Le MH17 s'est abîmé le 17 juillet faisant 298 morts. (Credit: [Denis Kornilov]/Shutterstock)

A l’issue d’une réunion le 24 juillet à Bruxelles, les Etats membres ont décidé d’appliquer des sanctions à 87 personnes et 20 entreprises ou organisations en raison de la situation en Ukraine. L’UE envisage maintenant de s’attaquer à l’économie russe.
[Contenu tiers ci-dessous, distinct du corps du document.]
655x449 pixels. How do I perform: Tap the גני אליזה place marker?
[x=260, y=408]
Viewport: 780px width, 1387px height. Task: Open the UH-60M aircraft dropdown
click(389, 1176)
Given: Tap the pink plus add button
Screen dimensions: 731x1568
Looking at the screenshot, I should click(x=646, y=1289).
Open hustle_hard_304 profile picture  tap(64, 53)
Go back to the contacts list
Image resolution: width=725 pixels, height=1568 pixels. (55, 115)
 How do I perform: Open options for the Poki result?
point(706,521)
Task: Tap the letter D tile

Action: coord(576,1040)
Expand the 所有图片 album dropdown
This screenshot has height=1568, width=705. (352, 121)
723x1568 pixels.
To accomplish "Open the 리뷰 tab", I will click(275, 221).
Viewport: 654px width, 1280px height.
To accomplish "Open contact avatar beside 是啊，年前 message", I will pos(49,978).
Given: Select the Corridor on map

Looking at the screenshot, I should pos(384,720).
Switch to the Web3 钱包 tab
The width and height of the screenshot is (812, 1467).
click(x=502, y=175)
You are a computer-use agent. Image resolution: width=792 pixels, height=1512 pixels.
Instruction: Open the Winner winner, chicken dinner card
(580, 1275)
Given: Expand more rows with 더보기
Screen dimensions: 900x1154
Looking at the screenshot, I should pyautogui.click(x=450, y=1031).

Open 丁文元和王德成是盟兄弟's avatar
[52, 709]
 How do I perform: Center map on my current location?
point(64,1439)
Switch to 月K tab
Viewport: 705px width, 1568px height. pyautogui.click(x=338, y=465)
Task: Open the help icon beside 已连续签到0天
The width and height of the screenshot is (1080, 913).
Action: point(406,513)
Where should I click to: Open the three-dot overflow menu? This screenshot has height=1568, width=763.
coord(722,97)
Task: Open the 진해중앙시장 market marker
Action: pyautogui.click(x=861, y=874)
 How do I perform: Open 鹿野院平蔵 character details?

Les gouvernements des États membres de l’Union européenne ont finalement haussé le ton face à la Russie en s’accordant le 24 juillet sur un renforcement des sanctions à l’égard du Kremlin.

Au cours d’une réunion, des ambassadeurs des 28 pays à Bruxelles, 15 personnes et 18 entreprises et autres organisations ont été ajoutés à la liste des sanctions prises à l’encontre de Moscou, dont le rôle est pointé du doigt dans la crise ukrainienne.

Celles-ci sont accusées de soutenir les combattants pro-russes de l’Est de l’Ukraine. Jusqu’à présent 72 personnalités russes et ukrainiennes pro-russes ainsi que deux entités ayant leur siège en Crimée étaient présentes sur la liste.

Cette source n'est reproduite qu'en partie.